The deadline for this homework is on **25.10.2023 08:59** (right before the practice session). After completing the exercises, you should

1. Download this file into your computer (`File` $\to$ `Download .ipynb`)

2. Name the file in the following way *HWx_NameSurname* (for example `HW3_NshanPotikyan.ipynb`)

4. Send the file to this email address `nshan.potikyan@gmail.com` with subject **ML3**

**Note**

* if you do not follow any of the above conditions, your homework will not be graded.

* you do not need to send any dataset files or helper scripts that I provide with your homework (since I already have them).

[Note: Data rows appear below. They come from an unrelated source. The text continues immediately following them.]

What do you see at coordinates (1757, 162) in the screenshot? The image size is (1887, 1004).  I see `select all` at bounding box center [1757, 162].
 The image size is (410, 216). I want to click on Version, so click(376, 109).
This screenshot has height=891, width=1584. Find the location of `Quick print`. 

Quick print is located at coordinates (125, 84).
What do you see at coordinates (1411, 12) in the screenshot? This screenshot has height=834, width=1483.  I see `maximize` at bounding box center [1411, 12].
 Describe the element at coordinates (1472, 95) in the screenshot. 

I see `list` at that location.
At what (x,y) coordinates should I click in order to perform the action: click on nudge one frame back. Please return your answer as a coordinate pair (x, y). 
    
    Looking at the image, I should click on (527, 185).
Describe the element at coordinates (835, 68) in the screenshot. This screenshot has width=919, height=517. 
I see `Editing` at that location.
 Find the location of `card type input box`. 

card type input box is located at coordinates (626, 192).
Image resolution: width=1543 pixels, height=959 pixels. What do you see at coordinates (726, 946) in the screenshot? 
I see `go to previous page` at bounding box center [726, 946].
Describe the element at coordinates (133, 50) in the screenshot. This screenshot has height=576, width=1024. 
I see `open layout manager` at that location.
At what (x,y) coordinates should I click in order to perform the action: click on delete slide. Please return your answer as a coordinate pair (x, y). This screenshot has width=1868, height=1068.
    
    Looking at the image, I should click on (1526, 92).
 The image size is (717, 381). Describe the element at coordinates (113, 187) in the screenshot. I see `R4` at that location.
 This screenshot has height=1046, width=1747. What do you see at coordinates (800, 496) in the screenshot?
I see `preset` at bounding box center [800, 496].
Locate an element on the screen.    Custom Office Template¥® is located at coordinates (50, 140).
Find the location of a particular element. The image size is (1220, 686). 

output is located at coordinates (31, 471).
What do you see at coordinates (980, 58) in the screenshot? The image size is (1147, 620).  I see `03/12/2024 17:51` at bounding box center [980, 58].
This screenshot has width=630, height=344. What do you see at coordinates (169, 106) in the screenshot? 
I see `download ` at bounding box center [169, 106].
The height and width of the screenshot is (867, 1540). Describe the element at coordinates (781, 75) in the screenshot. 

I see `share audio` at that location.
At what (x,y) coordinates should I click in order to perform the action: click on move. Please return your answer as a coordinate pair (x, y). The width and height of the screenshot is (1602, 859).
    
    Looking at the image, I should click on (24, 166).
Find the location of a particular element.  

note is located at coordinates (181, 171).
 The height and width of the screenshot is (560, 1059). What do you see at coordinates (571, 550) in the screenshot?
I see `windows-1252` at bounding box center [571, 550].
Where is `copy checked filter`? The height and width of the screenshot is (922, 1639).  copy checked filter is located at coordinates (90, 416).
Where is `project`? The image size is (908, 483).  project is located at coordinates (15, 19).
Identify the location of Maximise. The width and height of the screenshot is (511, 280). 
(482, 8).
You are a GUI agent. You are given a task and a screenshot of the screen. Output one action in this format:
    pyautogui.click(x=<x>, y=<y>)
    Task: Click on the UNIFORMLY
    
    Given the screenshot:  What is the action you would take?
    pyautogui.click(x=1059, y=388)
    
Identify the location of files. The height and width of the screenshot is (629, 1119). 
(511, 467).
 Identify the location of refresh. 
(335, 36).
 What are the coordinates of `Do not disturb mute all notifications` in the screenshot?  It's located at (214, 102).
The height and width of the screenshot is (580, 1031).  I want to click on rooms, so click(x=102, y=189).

* you need to write the code for the exercises yourself; you can use ``built-in functions``, ``numpy``, ``pandas``, ``sklearn``
and ``matplotlib``.

**Problem.** During the practice session we tried to build a binary classifier on the adult dataset which is highly imbalanced.

* In this homework, you need to take the same dataset but this time you need to

 * use more features from the original data
 * try different sampling techniques from [imblearn](https://imbalanced-learn.org/stable/references/index.html) to tackle the class imbalance problem
 * experiment with different ensemble methods (the ones that we have discussed so far) to beat the score we got during the practice session
 * split the training dataset into train/val/test parts, so that you can evaluate which approach/algorithm results in better performance (use random_state=0, train=70%, val=10%, test=20% splits).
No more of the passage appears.